REITs: A tool for India’s economic growth
It appears Indian policymakers view REITs, not as a vehicle for empowering individual retail investors, but rather as an economic tool to shore up India’s slowing economic growth rate. The theory is that property-rich, but cash-strapped property developers, will transfer ownership of their reliable, income-producing properties to a real estate trust structure, sell shares to investors and they will then re-invest their newly-found cash in the development of new properties such as office and retail space which, in turn will continue to stimulate India’s economic growth. This is a long way from U.S. President Eisenhower’s innovative 1960’s vision of REITs as a way for the average American investor to access large-scale commercial real projects. SEBI’s intent, at least initially, is to restrict the vehicle to high net worth investors and institutions. To drive that point home, proposed REITs must have a minimum unit face value of Rs. 1 lakh (approx. US$ 1,625) and minimum subscription of Rs. 2 lakhs (approx. US$ 3,250), far higher than is practical for retail investor trading. No doubt SEBI is taking into consideration the disappointing experience of Indian mutual funds whose chronically low adoption rates are the subject of ongoing research. Why introduce a retail REIT regime at this point when the opportunity to leverage REITs as an economic policy is at the deep end of the pool with institutions and high net worth investors?

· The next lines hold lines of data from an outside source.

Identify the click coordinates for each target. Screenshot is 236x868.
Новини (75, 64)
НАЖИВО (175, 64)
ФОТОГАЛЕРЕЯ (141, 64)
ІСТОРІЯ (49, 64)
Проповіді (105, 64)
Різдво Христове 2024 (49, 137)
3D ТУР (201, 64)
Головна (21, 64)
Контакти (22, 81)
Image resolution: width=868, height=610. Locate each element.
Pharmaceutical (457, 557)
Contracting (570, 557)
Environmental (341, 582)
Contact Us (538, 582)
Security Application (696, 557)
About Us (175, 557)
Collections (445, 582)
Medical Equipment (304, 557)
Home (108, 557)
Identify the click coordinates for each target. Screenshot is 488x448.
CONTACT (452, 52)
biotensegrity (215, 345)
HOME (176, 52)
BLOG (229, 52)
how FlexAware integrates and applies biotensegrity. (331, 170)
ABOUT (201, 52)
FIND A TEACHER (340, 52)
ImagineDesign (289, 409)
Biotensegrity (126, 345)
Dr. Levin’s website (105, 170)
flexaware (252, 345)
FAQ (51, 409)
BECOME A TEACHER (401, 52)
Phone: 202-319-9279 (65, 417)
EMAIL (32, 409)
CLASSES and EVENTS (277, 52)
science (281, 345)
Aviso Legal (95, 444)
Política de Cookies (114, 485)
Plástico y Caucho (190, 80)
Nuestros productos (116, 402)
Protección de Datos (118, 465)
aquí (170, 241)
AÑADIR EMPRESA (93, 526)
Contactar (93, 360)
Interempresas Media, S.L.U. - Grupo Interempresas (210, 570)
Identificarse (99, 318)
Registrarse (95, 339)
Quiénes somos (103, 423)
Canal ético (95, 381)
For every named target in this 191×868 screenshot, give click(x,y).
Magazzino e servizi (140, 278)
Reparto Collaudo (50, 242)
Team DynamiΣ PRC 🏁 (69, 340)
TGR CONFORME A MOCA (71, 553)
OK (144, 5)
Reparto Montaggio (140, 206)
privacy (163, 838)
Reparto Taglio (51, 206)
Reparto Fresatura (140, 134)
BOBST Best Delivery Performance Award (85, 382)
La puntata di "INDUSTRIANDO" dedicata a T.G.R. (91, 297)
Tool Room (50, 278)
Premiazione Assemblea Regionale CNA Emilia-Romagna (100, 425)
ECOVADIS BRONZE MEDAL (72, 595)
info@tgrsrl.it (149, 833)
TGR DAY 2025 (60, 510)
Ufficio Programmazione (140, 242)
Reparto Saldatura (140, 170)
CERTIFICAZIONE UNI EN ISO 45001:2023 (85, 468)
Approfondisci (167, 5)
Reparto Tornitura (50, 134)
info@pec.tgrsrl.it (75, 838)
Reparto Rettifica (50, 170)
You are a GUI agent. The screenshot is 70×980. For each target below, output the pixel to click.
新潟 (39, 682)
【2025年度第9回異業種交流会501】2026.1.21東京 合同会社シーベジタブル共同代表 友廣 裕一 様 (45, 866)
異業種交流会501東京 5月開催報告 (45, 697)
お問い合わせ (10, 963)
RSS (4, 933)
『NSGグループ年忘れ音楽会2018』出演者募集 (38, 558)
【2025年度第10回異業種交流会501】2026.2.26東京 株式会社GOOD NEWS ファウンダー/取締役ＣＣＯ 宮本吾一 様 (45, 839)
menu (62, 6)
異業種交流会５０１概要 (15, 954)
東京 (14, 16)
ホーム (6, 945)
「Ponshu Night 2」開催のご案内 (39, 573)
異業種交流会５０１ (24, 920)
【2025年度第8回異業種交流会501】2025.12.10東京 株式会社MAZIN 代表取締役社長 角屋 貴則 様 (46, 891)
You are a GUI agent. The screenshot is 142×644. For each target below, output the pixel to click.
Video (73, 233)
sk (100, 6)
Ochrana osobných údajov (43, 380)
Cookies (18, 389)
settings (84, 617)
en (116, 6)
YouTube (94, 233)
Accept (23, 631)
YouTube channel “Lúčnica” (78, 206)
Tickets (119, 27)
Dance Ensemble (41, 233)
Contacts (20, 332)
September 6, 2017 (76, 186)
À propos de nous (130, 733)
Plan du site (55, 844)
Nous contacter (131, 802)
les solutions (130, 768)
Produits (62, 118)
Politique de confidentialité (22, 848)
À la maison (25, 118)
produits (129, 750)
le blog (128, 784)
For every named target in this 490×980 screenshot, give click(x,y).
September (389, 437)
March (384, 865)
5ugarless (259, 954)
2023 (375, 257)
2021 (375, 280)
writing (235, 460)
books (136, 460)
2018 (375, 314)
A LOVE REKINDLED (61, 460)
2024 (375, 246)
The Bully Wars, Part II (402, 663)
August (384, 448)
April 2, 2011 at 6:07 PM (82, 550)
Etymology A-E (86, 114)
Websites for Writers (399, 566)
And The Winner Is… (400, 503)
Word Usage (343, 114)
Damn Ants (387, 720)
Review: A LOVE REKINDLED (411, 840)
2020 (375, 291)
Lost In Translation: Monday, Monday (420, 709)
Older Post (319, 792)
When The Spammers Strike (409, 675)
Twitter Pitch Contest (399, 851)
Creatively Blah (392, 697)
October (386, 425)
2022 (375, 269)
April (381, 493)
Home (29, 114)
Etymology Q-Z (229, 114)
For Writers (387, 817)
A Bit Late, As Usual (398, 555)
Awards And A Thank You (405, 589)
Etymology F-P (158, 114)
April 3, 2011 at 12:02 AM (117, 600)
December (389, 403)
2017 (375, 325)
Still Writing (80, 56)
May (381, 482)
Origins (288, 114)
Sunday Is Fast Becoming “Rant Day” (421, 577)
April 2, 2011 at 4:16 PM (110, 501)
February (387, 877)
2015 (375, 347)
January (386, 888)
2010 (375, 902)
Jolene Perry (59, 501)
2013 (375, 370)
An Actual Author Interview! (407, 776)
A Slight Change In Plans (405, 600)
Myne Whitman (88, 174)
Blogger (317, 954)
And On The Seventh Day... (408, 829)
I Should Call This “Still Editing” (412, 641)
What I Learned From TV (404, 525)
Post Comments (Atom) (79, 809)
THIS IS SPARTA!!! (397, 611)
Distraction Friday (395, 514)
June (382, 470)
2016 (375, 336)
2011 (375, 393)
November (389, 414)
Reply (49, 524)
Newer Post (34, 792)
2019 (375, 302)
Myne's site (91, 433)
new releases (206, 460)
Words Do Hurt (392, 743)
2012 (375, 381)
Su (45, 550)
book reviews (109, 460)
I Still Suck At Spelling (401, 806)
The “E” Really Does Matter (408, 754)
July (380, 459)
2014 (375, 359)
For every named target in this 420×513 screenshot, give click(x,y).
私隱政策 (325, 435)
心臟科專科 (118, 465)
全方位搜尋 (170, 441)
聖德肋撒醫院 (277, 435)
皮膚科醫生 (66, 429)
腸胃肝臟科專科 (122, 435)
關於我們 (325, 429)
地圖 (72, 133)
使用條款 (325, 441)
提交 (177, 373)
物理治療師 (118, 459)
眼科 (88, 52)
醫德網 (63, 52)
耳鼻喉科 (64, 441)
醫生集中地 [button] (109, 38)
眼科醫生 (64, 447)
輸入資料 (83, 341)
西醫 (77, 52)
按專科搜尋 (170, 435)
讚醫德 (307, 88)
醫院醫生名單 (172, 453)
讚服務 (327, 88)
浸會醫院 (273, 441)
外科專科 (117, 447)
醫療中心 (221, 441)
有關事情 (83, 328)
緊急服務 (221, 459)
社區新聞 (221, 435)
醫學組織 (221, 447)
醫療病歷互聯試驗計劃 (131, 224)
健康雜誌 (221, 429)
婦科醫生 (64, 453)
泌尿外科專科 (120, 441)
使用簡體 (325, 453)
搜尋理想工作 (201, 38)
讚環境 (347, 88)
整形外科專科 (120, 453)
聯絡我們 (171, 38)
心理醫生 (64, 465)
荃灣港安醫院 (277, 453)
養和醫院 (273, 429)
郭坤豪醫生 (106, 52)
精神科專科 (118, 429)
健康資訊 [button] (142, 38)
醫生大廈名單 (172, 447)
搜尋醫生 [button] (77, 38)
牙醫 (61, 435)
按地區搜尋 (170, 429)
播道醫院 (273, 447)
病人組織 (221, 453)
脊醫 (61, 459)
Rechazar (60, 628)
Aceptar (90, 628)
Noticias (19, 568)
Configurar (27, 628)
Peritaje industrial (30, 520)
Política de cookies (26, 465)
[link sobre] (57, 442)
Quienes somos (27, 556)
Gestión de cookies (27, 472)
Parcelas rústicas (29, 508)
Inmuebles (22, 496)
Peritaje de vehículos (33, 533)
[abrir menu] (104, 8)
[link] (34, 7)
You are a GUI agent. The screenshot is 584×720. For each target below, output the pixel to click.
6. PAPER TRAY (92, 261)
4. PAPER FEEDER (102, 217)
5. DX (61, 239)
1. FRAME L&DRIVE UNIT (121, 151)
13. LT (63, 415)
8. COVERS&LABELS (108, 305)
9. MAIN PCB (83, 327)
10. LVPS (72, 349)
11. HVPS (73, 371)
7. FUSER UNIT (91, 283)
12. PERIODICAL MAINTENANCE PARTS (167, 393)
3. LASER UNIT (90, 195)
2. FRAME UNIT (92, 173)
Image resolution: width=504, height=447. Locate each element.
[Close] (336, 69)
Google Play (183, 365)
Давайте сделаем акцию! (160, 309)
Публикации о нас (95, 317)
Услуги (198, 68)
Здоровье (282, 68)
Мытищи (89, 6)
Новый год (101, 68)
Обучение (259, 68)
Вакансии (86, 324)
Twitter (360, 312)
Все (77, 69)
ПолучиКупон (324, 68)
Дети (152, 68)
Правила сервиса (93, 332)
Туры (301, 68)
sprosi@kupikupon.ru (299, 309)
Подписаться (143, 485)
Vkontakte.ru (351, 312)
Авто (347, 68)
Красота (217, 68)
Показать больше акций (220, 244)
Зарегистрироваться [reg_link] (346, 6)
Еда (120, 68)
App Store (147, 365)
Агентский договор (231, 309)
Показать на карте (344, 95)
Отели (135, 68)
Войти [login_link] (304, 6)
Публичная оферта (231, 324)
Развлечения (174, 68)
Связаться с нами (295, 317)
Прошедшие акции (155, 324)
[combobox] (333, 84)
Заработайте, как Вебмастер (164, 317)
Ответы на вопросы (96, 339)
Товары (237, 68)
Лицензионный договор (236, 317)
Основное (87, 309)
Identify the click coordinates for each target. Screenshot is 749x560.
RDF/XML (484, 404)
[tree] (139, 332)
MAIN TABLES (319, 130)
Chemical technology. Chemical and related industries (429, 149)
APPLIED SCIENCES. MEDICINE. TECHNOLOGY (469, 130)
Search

SEBI is not just prohibiting retail investors from entering the demand-side of the market, it is limiting opportunities on the supply-side to only the largest commercial property developers. Only developers with minimum assets of Rs. 1000 crore (approx. US$163 million) need apply for conversion to a REIT structure and they must offer a minimum of 25% of their total asset value in their initial public offering. In a good article in The Economic Times, managing partner Rajiv Luthra of Luthra & Luthra Law Offices notes that, “…such a threshold will eliminate many smaller players”. While I share Mr. Luthra’s empathy for aspiring entrepreneurs, I can’t help but appreciate the public policy efficiency of SEBI’s approach. These high thresholds concentrate regulatory supervision to fewer developers with a history of sustainable growth and sound stewardship of income-producing properties. They will simultaneously encourage ground-breaking transfers of wealth by firms with internal expertise in economics, investment and law. The downside from my naive observer’s position is that there is no guarantee that large Indian developers will re-invest in India since it effectively further extends their exposure to the Indian economy. In gambling terms, it is doubling down on their ability to repeat their success.
My head tells me that logically, as a matter of economic policy, SEBI is potentially unlocking the wealth needed to build India’s future, but my heart is, and always will be with aspiring entrepreneurs and the average retail investor.